*Source text*.
Re: [PATCH v3 00/22] Improve scalability of KVM + userfaultfd live migration via annotated memory faults.

From: Peter Xu <peterx@redhat.com>
To: Anish Moorthy <amoorthy@google.com>
Cc: Nadav Amit <nadav.amit@gmail.com>,
	Axel Rasmussen <axelrasmussen@google.com>,
	Paolo Bonzini <pbonzini@redhat.com>,
	maz@kernel.org, oliver.upton@linux.dev,
	Sean Christopherson <seanjc@google.com>,
	James Houghton <jthoughton@google.com>,
	bgardon@google.com, dmatlack@google.com, ricarkol@google.com,
	kvm <kvm@vger.kernel.org>,
	kvmarm@lists.linux.dev
Subject: Re: [PATCH v3 00/22] Improve scalability of KVM + userfaultfd live migration via annotated memory faults.
Date: Thu, 27 Apr 2023 16:26:44 -0400	[thread overview]
Message-ID: <ZErahL/7DKimG+46@x1n> (raw)
In-Reply-To: <CAF7b7mr-_U6vU1iOwukdmOoaT0G1ttyxD62cv=vebnQeXL3R0w@mail.gmail.com>

Hi, Anish,

On Mon, Apr 24, 2023 at 05:15:49PM -0700, Anish Moorthy wrote:
> On Mon, Apr 24, 2023 at 12:44 PM Nadav Amit <nadav.amit@gmail.com> wrote:
> >
> >
> >
> > > On Apr 24, 2023, at 10:54 AM, Anish Moorthy <amoorthy@google.com> wrote:
> > >
> > > On Fri, Apr 21, 2023 at 10:40 AM Nadav Amit <nadav.amit@gmail.com> wrote:
> > >>
> > >> If I understand the problem correctly, it sounds as if the proper solution
> > >> should be some kind of a range-locks. If it is too heavy or the interface can
> > >> be changed/extended to wake a single address (instead of a range),
> > >> simpler hashed-locks can be used.

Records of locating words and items
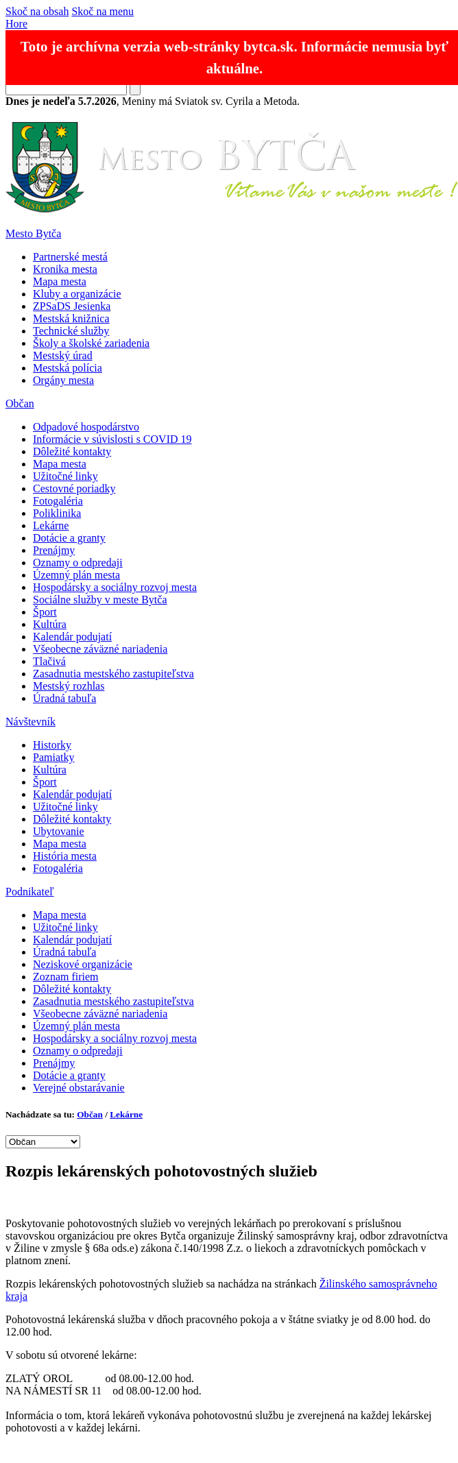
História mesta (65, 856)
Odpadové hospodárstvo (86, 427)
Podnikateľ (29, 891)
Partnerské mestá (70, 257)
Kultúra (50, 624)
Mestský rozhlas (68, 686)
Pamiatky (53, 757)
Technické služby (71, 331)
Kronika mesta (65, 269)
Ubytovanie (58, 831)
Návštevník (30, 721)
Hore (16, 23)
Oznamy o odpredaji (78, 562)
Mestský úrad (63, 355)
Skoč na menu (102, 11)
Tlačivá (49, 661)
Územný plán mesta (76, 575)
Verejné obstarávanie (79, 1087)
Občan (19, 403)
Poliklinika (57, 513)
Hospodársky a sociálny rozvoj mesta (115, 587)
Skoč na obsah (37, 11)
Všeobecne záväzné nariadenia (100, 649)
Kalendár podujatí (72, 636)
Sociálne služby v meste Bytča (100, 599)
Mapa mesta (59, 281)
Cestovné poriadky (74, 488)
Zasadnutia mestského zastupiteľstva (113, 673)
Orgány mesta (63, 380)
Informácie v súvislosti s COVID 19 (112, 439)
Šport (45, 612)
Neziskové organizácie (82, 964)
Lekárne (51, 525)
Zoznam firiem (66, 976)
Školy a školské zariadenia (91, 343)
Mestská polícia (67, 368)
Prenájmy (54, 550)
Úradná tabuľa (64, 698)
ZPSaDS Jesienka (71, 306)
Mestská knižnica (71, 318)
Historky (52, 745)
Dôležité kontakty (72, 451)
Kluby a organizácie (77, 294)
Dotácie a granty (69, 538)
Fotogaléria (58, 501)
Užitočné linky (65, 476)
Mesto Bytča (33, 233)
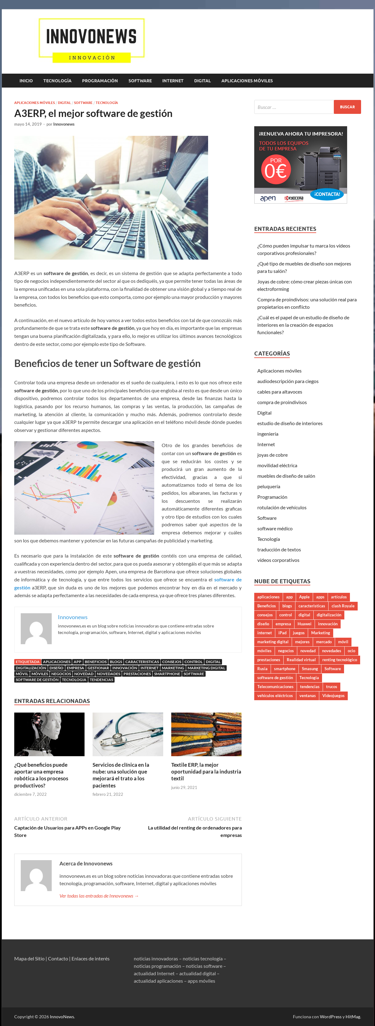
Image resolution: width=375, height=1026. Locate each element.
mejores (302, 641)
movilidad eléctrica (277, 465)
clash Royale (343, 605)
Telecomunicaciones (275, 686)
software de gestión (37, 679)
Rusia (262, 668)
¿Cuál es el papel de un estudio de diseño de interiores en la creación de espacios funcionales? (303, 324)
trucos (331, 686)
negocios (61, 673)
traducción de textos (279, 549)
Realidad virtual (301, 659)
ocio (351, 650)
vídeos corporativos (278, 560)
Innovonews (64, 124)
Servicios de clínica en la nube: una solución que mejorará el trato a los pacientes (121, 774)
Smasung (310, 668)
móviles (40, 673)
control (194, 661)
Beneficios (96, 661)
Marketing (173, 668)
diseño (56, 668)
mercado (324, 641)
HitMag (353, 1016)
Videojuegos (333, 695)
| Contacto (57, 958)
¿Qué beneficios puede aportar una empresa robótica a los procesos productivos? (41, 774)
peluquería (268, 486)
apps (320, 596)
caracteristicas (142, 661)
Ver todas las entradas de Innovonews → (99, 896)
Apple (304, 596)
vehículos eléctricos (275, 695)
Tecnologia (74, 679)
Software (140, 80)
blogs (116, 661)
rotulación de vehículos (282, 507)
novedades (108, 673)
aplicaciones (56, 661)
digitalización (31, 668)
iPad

*Work to do*.
[a] Write out the stretch of the KVM mailing list message from "From: Peter Xu" through "Message-ID: <ZErahL/7DKimG+46@x1n> (raw)", substituting "Thursday" for "Thu".
[b] Resume the KVM and userfaultfd mailing list message from the point where it stops.

*Results*.
[a]
From: Peter Xu <peterx@redhat.com>
To: Anish Moorthy <amoorthy@google.com>
Cc: Nadav Amit <nadav.amit@gmail.com>,
	Axel Rasmussen <axelrasmussen@google.com>,
	Paolo Bonzini <pbonzini@redhat.com>,
	maz@kernel.org, oliver.upton@linux.dev,
	Sean Christopherson <seanjc@google.com>,
	James Houghton <jthoughton@google.com>,
	bgardon@google.com, dmatlack@google.com, ricarkol@google.com,
	kvm <kvm@vger.kernel.org>,
	kvmarm@lists.linux.dev
Subject: Re: [PATCH v3 00/22] Improve scalability of KVM + userfaultfd live migration via annotated memory faults.
Date: Thursday, 27 Apr 2023 16:26:44 -0400	[thread overview]
Message-ID: <ZErahL/7DKimG+46@x1n> (raw)

[b]
> > >
> > > Some sort of range-based locking system does seem relevant, although I
> > > don't see how that would necessarily speed up the delivery of faults
> > > to UFFD readers: I'll have to think about it more.
> >
> > Perhaps I misread your issue. Based on the scalability issues you raised,
> > I assumed that the problem you encountered is related to lock contention.
> > I do not know whether your profiled it, but some information would be
> > useful.
> 
> No, you had it right: the issue at hand is contention on the uffd wait
> queues. I'm just not sure what the range-based locking would really be
> doing. Events would still have to be delivered to userspace in an
> ordered manner, so it seems to me that each uffd would still need to
> maintain a queue (and the associated contention).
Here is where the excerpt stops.